Разумеется, разные исторические события имеют разную степень интенсивности. Иное «историческое событие» может остаться совершенно незамеченным в подлинной действительности, то есть в личной, приватнейшей жизни простых людей, – тогда как другое не оставит от нее камня на камне. В нормальном описании исторического процесса различие между, скажем, двумя такими событиями едва ли ощутимо: 1890 год, Вильгельм II[6] отправляет в отставку Бисмарка[7]. Само собой, огромная, жирно пропечатанная в немецкой истории дата. Но вряд ли это такая уж значимая дата в жизни любого немца, за исключением узкого круга людей, причастных к большой политике. Жизнь рядового человека шла так же, как она шла и прежде. Ничья семья не была разрушена, никакая дружба не распалась, никто не покинул свою родину. Ничего подобного не произошло. Не было отменено ни одно свидание, ни одно оперное представление. Кто был несчастливо влюблен, тот и остался несчастливо влюбленным, бедные остались бедными, богатые – богатыми… Сравните с этим другую дату: 1933 год, Гинденбург[8] назначает Гитлера рейхсканцлером. Землетрясение, разразившееся в шестидесяти шести миллионах человеческих жизней!
Как уже было сказано, научно-прагматическая историография ничего не говорит о различии в интенсивности исторических событий. Кто хочет о нем узнать, должен читать биографии, причем не биографии государственных деятелей, но куда более редкие жизнеописания неизвестных, частных людей. И он увидит: одно историческое событие проплывает, как облако над озером, над приватной, частной, то есть по-настоящему реальной жизнью; ничегошеньки не колыхнется, разве что в неподвижной воде промелькнет отражение облака. Другое событие налетает грозой, поднимает страшную бурю, так что озера потом не узнать. Есть и третий тип «исторических событий», они (если продолжать метафору), по всей вероятности, высушивают любые озера до последней капли.
Думаю, что историю воспринимают неверно, если забывают именно это измерение исторических событий (а его-то как раз чаще всего и забывают). Поэтому да будет мне позволено, с моей точки зрения, рассказать о двадцати годах немецкой истории, прежде чем я перейду к заявленной мною теме: история Германии как часть моей собственной, личной истории. Этот рассказ будет недолгим, но он облегчит понимание всего последующего. Кроме того, читатель лучше со мной познакомится.
3
Начало прошлой мировой войны, которое, подобно барабанному грохоту, разом пробудило мою сознательную жизнь, застало меня, как и большинство европейцев, на летних каникулах. А лучше прямо сказать: загубленные каникулы – это и было самое жестокое испытание, которое мне лично принесла война.
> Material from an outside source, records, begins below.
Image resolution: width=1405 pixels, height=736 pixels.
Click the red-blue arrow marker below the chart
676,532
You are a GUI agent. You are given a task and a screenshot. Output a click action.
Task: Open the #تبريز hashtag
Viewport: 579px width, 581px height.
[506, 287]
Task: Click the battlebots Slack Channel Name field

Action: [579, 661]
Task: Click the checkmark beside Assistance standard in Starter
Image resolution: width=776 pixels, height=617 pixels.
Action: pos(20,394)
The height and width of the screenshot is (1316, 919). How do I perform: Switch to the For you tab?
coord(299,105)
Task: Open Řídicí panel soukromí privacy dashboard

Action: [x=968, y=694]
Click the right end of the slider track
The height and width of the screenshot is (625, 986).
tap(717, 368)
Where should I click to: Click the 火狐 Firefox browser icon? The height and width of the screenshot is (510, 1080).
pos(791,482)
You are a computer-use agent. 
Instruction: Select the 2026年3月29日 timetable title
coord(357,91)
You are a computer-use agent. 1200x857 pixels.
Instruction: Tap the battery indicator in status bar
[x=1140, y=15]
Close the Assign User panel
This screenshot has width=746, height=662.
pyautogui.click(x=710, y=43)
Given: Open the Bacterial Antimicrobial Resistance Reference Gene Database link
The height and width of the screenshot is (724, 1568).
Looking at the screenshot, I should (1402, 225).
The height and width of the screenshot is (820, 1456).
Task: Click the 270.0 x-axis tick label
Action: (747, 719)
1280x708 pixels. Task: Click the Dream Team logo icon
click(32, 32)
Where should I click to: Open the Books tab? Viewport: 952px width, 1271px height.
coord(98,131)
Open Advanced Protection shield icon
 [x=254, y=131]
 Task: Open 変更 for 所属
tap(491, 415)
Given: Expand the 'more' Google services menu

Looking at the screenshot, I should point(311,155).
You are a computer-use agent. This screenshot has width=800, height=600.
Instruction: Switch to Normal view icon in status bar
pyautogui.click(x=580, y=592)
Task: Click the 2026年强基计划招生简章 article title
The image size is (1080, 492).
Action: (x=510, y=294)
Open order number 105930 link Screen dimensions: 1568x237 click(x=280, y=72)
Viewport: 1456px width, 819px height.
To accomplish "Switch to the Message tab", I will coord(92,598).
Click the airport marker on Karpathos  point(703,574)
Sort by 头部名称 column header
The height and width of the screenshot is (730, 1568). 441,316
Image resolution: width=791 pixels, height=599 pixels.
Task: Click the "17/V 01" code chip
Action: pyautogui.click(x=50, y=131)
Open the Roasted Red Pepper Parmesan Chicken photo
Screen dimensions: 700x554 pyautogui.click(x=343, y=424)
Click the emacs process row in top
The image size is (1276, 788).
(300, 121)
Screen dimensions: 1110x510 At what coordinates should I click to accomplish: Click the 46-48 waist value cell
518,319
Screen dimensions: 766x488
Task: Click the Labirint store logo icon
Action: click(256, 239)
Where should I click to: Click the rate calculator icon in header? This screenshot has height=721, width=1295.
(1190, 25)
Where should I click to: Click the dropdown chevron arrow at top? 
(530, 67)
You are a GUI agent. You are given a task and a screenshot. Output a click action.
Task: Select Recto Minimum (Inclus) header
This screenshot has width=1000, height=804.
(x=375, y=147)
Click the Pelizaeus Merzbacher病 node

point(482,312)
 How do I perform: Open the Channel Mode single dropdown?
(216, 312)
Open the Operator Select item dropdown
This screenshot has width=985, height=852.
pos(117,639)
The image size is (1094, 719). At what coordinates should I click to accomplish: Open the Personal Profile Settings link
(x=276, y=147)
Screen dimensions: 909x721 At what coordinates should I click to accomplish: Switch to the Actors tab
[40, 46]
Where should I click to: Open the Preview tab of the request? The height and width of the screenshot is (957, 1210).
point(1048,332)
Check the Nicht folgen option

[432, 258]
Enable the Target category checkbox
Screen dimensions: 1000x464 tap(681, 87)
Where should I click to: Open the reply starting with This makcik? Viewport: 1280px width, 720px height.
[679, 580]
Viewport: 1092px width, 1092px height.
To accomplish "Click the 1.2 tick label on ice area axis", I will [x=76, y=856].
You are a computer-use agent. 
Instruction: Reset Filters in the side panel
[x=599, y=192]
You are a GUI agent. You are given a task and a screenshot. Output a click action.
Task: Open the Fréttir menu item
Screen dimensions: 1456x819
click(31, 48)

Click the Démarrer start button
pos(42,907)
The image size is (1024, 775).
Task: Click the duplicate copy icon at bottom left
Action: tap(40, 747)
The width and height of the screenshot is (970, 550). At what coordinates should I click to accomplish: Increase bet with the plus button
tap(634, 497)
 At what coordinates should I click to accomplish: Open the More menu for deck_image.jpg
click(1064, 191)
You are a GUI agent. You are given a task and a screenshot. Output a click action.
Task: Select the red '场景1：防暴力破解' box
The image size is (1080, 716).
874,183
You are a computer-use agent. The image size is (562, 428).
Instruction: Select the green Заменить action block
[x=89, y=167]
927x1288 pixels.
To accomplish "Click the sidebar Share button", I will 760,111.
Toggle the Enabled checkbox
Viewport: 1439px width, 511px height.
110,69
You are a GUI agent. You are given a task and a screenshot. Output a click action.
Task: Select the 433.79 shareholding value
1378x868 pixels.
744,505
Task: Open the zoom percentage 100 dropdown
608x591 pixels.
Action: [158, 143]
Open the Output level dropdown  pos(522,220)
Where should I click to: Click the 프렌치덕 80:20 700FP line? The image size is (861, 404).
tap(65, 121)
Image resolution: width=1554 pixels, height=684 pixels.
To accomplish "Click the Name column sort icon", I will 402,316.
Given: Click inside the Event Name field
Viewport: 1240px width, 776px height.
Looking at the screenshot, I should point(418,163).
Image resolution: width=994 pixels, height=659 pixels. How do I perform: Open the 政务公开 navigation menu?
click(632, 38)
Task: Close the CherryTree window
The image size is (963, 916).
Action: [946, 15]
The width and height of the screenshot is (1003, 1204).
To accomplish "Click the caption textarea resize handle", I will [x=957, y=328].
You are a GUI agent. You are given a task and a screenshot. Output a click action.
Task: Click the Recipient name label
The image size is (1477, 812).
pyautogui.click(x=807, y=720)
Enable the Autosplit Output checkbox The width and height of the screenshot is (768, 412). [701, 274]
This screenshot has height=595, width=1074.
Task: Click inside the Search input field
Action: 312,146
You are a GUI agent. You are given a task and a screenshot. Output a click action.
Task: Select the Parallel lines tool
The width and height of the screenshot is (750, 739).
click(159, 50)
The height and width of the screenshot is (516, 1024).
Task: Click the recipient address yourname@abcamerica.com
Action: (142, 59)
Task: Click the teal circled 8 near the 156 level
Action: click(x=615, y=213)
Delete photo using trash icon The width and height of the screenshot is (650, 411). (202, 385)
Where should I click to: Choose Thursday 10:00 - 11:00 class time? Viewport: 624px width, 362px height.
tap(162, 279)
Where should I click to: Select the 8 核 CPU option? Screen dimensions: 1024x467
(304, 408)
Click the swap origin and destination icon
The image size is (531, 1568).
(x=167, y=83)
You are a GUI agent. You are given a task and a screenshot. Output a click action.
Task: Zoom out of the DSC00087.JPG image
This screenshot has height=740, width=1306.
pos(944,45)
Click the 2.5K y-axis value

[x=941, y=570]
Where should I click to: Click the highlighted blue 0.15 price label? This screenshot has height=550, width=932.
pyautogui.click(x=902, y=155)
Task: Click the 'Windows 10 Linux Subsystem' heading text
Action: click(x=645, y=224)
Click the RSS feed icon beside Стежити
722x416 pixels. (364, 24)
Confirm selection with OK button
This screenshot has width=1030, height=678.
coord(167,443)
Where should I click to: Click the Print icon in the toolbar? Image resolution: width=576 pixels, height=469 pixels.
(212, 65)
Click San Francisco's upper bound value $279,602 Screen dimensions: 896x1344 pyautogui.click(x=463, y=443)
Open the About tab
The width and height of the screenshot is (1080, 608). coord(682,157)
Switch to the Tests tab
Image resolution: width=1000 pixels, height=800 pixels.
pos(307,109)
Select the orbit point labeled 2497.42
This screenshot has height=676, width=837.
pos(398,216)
С какой милостивой внезапностью разразилась прошлая война, если сравнить с мучительно медленным приближением той, которая неотвратимо надвигается теперь! Первого августа 1914 года наша семья чуть было не решила не принимать все всерьез и продолжать летний отдых. Мы жили тогда в одном имении в Нижней Померании[9], весьма далеком от цивилизации, затерянном среди лесов, которые я, маленький школьник, знал и любил больше всего на свете. Возвращение в середине августа из этих лесов в город было для меня печальнейшим, непереносимейшим событием года, сравнимым разве что с разоблачением и сожжением новогодней елки после праздника. Первого августа оставалось еще две недели до отъезда в город – целая вечность.
В предыдущие дни, конечно, приходили тревожные известия. В газетах появилось нечто новое, чего еще никогда не было: жирные заголовки через все полосы. Отец читал газеты дольше, чем обычно, делался весьма озабоченным, а дочитав, принимался бранить австрийцев. Однажды появился жирный заголовок на всю первую полосу: «ВОЙНА!» Я постоянно слышал незнакомые, новые слова, и взрослым приходилось объяснять мне, что такое «ультиматум», «мобилизация», «альянс», «Антанта». Живший вместе с нами в имении майор, отец двух девочек, с которыми я то враждовал, то был на дружеской ноге, получил «повестку» (еще одно новое слово) и поспешно уехал в город. Еще был призван один из сыновей нашего трактирщика. Все мы бежали за его охотничьей коляской, когда он ехал на станцию, и кричали: «Не трусь!», «Возвращайся целым и невредимым!». Кто-то крикнул: «Задай там сербам!» – после чего я, вспомнив все, что говорил мой отец, читая газеты, заорал: «И австрийцам!»[10] – и очень удивился, когда мой возглас был встречен всеобщим смехом.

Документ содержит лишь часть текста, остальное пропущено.